It's no doubt President Obama will leave a conservation legacy with the fact he has already designated 24 new national monuments and a total of 265 million acres of protected land during his presidency.
Before President Obama leaves office, there is still some work to be done. There are at least 3 other areas that are candidates for national monument designation or conservation. The areas of the Greater Grand Canyon Heritage, Bears Ears, and Gold Butte provide connectivity on the South Rim and between Grand Canyon National Park across the Arizona Strip.
Just as humans use highways that span state and national boundaries for many essential purposes, wildlife needs Wildways to travel the distances required to find a mate, to breed and to keep genetic variability strong.
Wildways are constructed by protecting core areas connected to one another by corridors or linkages. They are essentially mosaics of connected public and private lands that provide habitat and safe passageways for wildlife to travel freely from place to place.- Wildlands Network
While we can all sit back and hope these areas are protected by January, we can also take action and DO SOMETHING about it.
We hope this week everyone takes some time to #OptOutside. Nature has healing properties that can make all the craziness happening in the world come to a halt and give perspective. We need nature and these sacred places more than they need us. This week/month so many of us focus our attention on what we are grateful for. In giving thanks for places that inspire us and make us want more out of life, let's show them our gratitude and do our part to make sure they are protected for future generations to come.
Learn more about these sacred places and what you, me, and President Obama can do to protect them:
1. GREATER GRAND CANYON HERITAGE NATIONAL MONUMENT -ARIZONA
Despite decades of efforts to protect the Greater Grand Canyon region, mounting threats from toxic uranium mining and the loss of old-growth forest continue to put water quality, wildlife habitat and recreation opportunities at risk.
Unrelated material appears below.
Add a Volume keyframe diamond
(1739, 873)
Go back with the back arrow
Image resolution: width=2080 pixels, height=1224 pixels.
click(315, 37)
More than a half million people have pledged support for creating a national monument on lands near Grand Canyon National Park and poll after poll shows overwhelming support for efforts to reduce threats in the region. Working together with Native American tribes, local business owners and officials, and those who recreate and value public lands, there is an opportunity to protect the region for future generations.
3 WAYS TO TAKE ACTION
TWEET: People across the country are banding together to save #GrandCanyonHeritage. Join NOW:http://bit.ly/GrandCanyonTweet
2. BEAR EARS NATIONAL MONUMENT -UTAH
The proposed Bears Ears National Monument is a place rich in history and culture. It is a place to connect, a place to heal, and a place where Native American Traditional Knowledge can be explored and nurtured so that it continues to inform and illuminate modern life. The Bears Ears Inter-Tribal Coalition, a consortium of five sovereign Indian nations—the Hopi, Navajo, Uintah & Ouray Ute, Ute Mountain Ute, and Zuni—has formally petitioned President Barack Obama to proclaim the Bears Ears National Monument in order to protect this extraordinary area for our Tribes, all Native people, and the nation.
The proposed 1.9 million acre monument is a landscape of deep, carved canyons, long mesas, inspiring arches, and arresting red rock formations. The monument’s namesake, the Bears Ears, are twin buttes in the heart of the landscape that rise high above the piñon-juniper forests and canyons that adorn the renowned and majestic Cedar Mesa. It lies in Southern Utah, north of the Navajo Nation and the San Juan River, east of the Colorado River, and west of the Ute Mountain Ute Reservation. Bears Ears is adjacent to Canyonlands National Park and is every bit the equal of Canyonlands and the other great parks and monuments of the Colorado Plateau.
1.9 million acres of unprotected lands | 100,000+ archaeological sites | 26 Tribes support protecting lands within Bears Ears | 18 Wilderness Study Areas and Inventoried Roadless Areas | One Full-time law enforcement officer*
Only a few hours from the bright lights of Las Vegas is a wild desert landscape of spectacular geology and world class cultural and historic treasures which offer us a window into the past. Gold Butte – Nevada’s piece of the Grand Canyon – is beloved by Nevadans and visitors from throughout the country and the world who come to hike, camp, hunt, bike, ride ATVs on designated routes, climb, explore cultural and historical sites, and otherwise enjoy the great outdoors.
But Gold Butte is currently threatened by landscape degradation and vandalism of the region’s valuable cultural and historical resources. We need meaningful protections so that Americans can continue to experience this special place for generations to come.
We thank President Obama for all of his incredible work in conservation over the past 8 years. We now ask that he please designate these additional national monuments to ensure that these magnificent parts of our nation may be passed down to future generations.